Асафов несколько смущался моим ироническим отношением к книгам, которые я любил, но которые, зная его божественные вкусы, называл смущающими терминами. Так, евангелие учительное, отличавшееся большими размерами, я называл евангелием мучительным, евангелие толковое называл евангелием бестолковым и пр. Впрочем, Кирилл Михайлович не сердился на меня. Это был поистине хороший человек, рано умерший и оставивший вдову и двух детей.
Музей был для него прибежищем, потому что таким людям служить и работать где—нибудь в других учреждениях трудно. В нем было что—то от древнерусского человека, вероятно, примерно таким же был и царь Федор Иванович, только царь поглупее.
В Историческом музее я занимался главным образом летописями, просматривая рукописи одну за другой; тогда—то и начало складываться то описание, которое я впоследствии выпустил под названием «Краткие сведения о летописцах».[1158]
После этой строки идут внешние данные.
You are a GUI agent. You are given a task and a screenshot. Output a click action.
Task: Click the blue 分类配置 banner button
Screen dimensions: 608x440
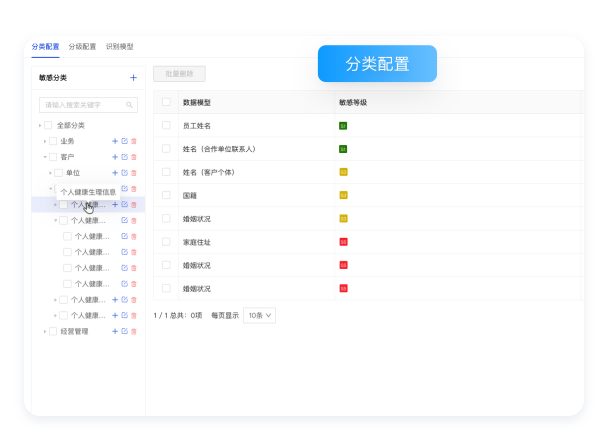pos(377,64)
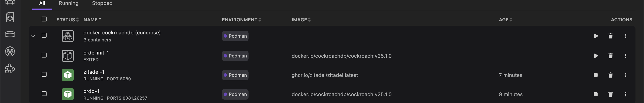Viewport: 644px width, 103px height.
Task: Sort containers by Age column
Action: tap(505, 20)
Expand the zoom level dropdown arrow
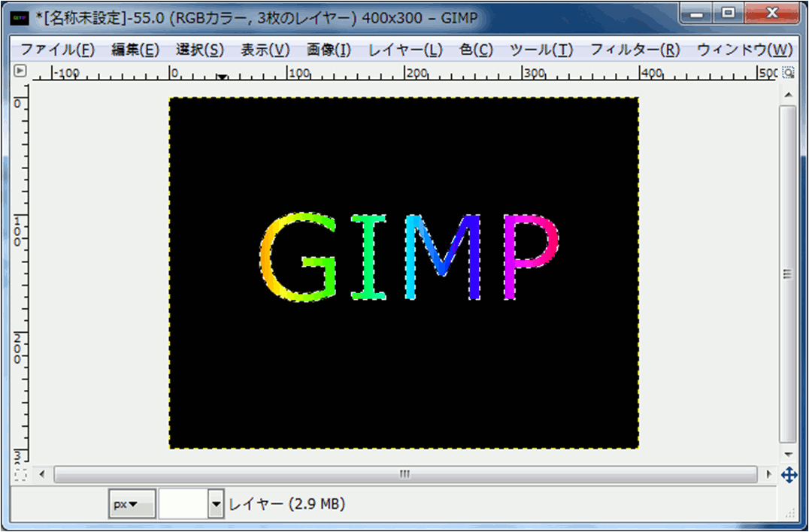The image size is (809, 532). pyautogui.click(x=217, y=505)
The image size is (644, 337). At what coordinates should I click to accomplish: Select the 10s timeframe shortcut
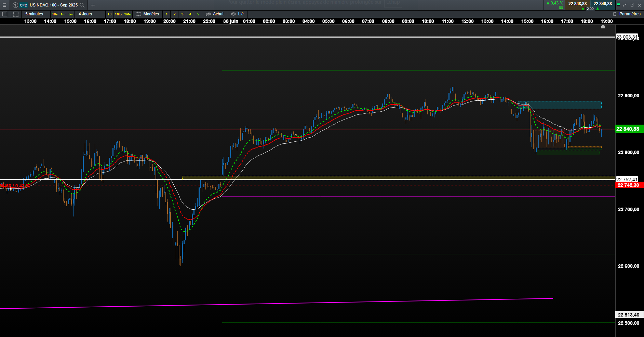(55, 14)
Сейчас можно пожалеть, что я делал это, не вполне ясно понимая, какую преследую цель, но летописцы – это море. Их изучение требует громадной памяти, чтобы определить ту или иную летопись по ее содержанию, не говоря уже о затрачиваемом времени.Но попытки издать что—либо о летописях долго оставались безрезультатными. Потерпел я аварию и с большой находкой, которая впоследствии была восполнена. Я нашел список Московского свода конца XV века и доказал его тождество с Эрмитажным списком XVIII века. Открытие было выдающимся, однако моя статья была забракована в Археографической комиссии, так как я не знал какой—то статьи Шахматова. Виновником этого был академик А. Е. Пресняков,[1159]
а точнее не он, а управляющий делами А. И. Андреев.[1160] Прошло много лет раньше, чем мною издан был 25–й том Полного Собрания Русских Летописей, который составил найденный мною Московский свод.Должно быть, во мне было заложено достаточно упорства, чтобы не потерять головы после неудач. Жаловаться же собственно было некуда. Ведь вскоре за обеими моими выходками последовал памятный 1930 год, когда состоялся «набор» людей по делу Платонова,[1161]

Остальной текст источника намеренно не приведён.